I have pointed out that the originators of the SGP approach have stated in numerous technical documents and academic papers that SGPs are intended to be a descriptive tool and are not for making causal assertions (they are not for “attribution of responsibility”) regarding teacher effects on student outcomes. Yet, the authors persist in encouraging states and local districts to do just that. I certainly expect to see them called to the witness stand the first time SGP information is misused to attribute student failure to a teacher.
But the case of the NY-AIR technical report is somewhat more disconcerting. Here, we have a technically proficient author working for a highly respected organization – American Institutes for Research – ignoring all of the statistical red flags (after waiving them), and seemingly oblivious to gaping conceptual holes (commonly understood limitations) between the actual statistical analyses presented and the concluding statements made (and language used throughout).
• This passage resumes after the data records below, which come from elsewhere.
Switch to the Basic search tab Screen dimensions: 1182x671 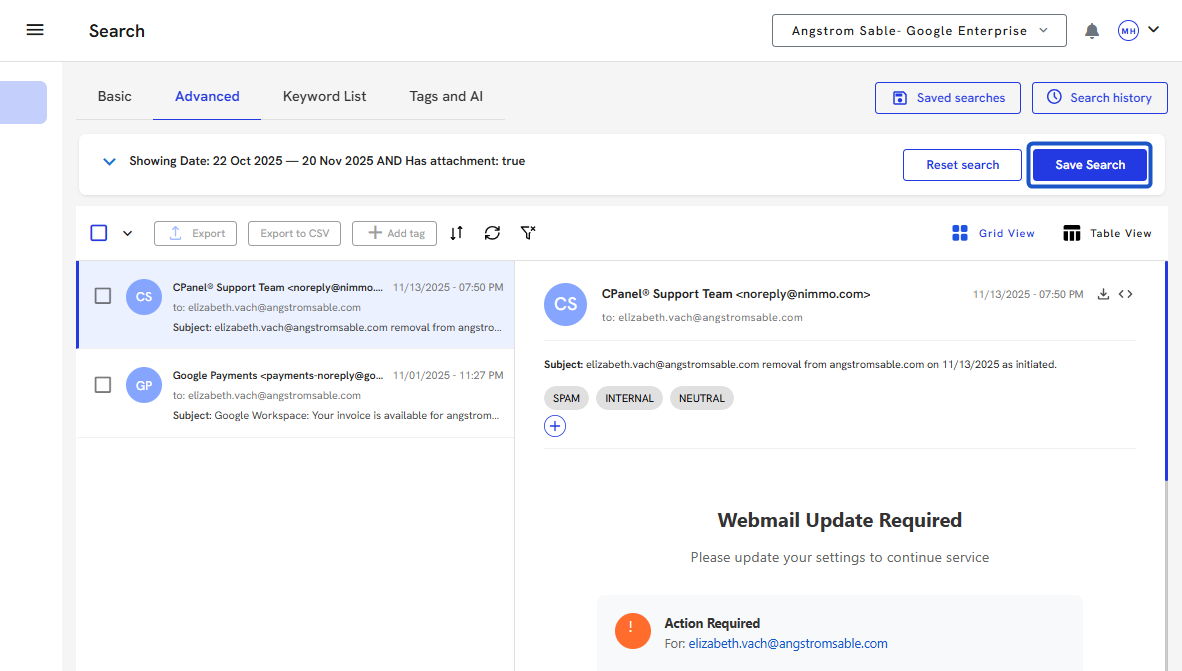click(114, 97)
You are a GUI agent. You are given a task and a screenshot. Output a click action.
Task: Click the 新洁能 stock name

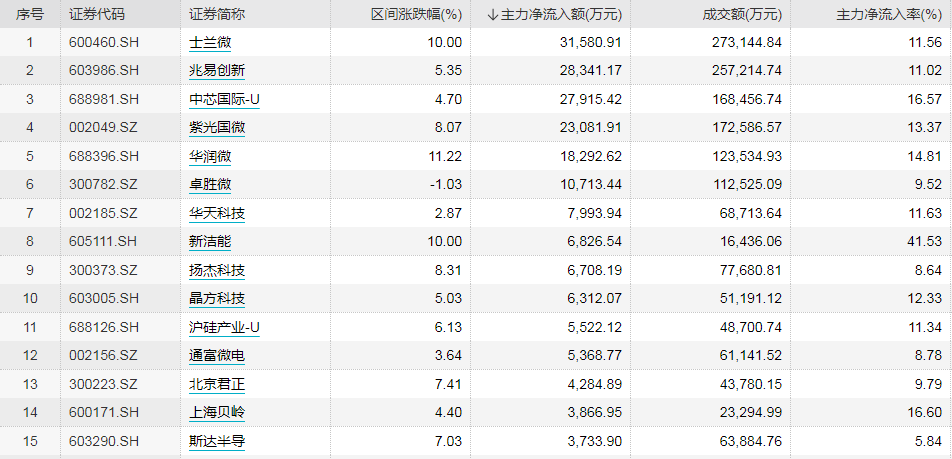(x=210, y=242)
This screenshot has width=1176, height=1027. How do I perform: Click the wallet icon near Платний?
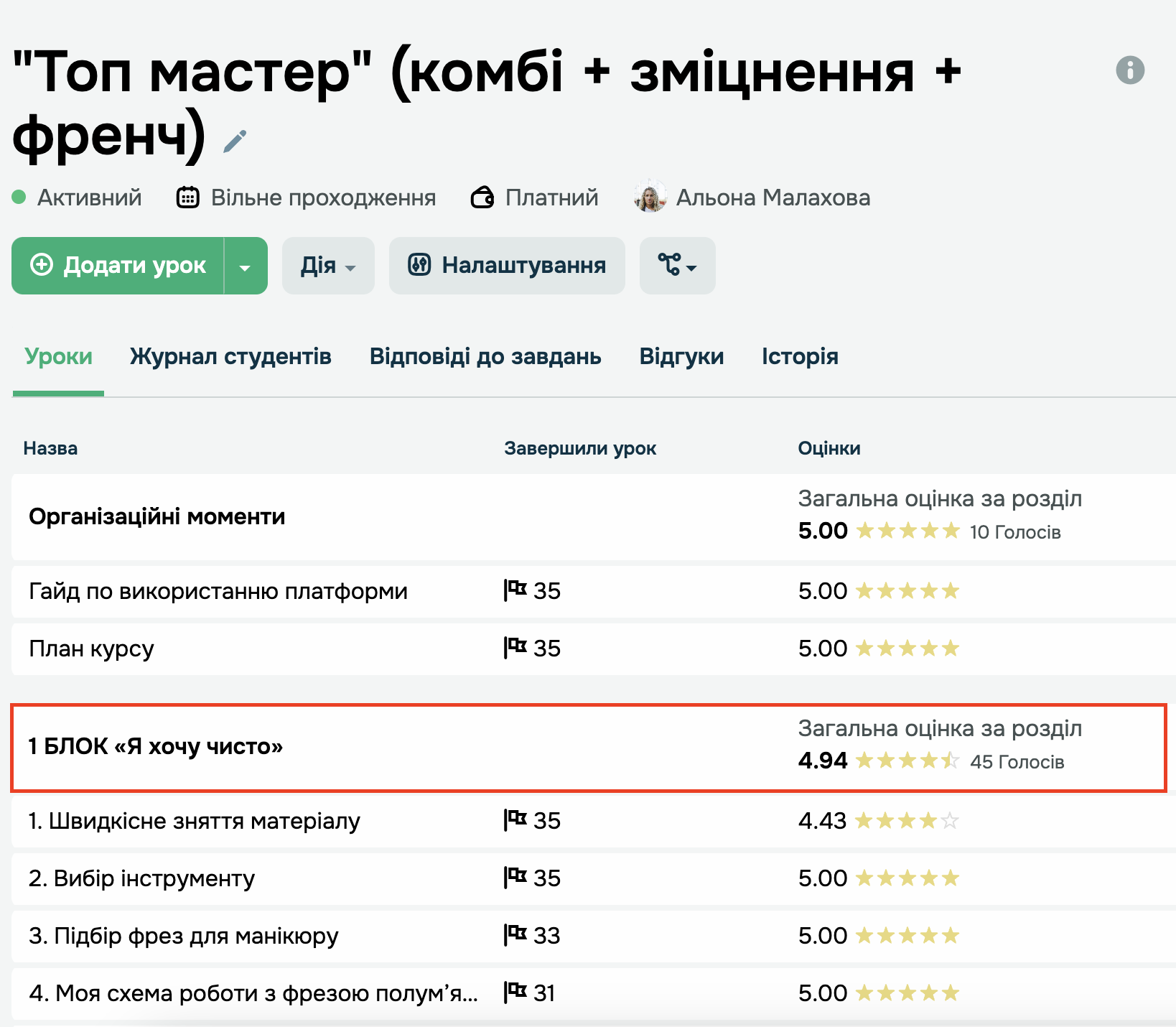482,198
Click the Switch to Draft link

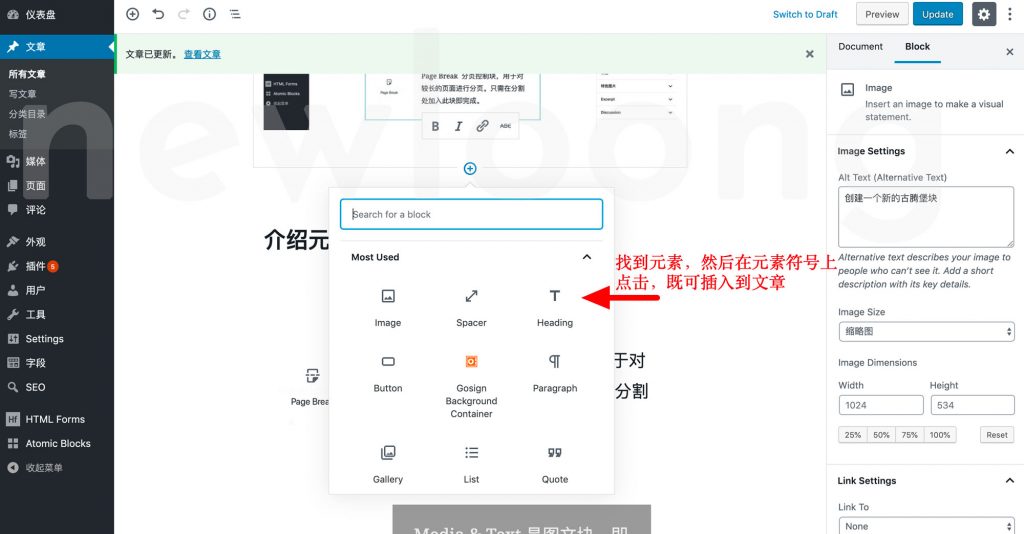pyautogui.click(x=805, y=14)
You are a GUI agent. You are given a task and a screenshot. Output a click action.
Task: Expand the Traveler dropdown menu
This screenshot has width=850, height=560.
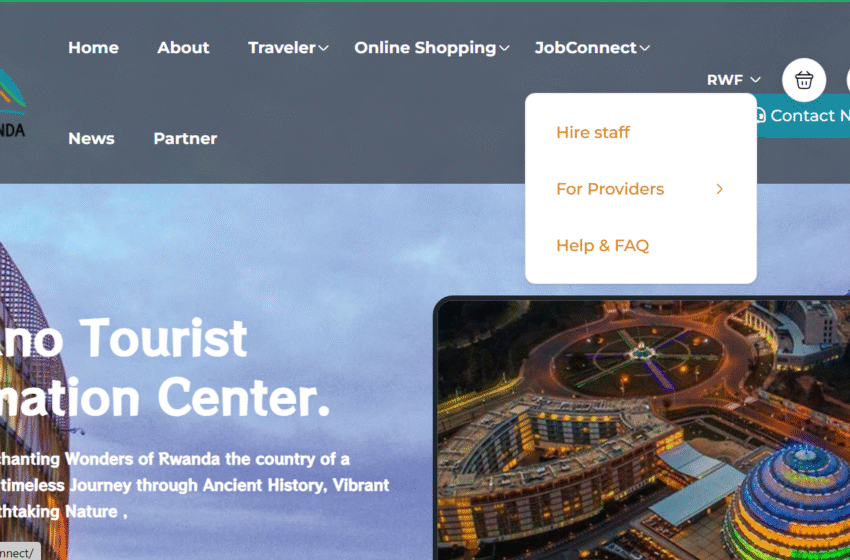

The conclusion are WRONG – statistically and conceptually. And the author needs to recognize that being so damn bluntly wrong may be consequential for the livelihoods of thousands of individual teachers and principals! Yes, it is indeed another leap for a local school administrator to use their state approved evaluation framework, coupled with these measures, to actually decide to adversely affect the livelihood and potential career of some wrongly classified teacher or principal – but the author of this report has given them the tool and provided his blessing. And that’s inexcusable.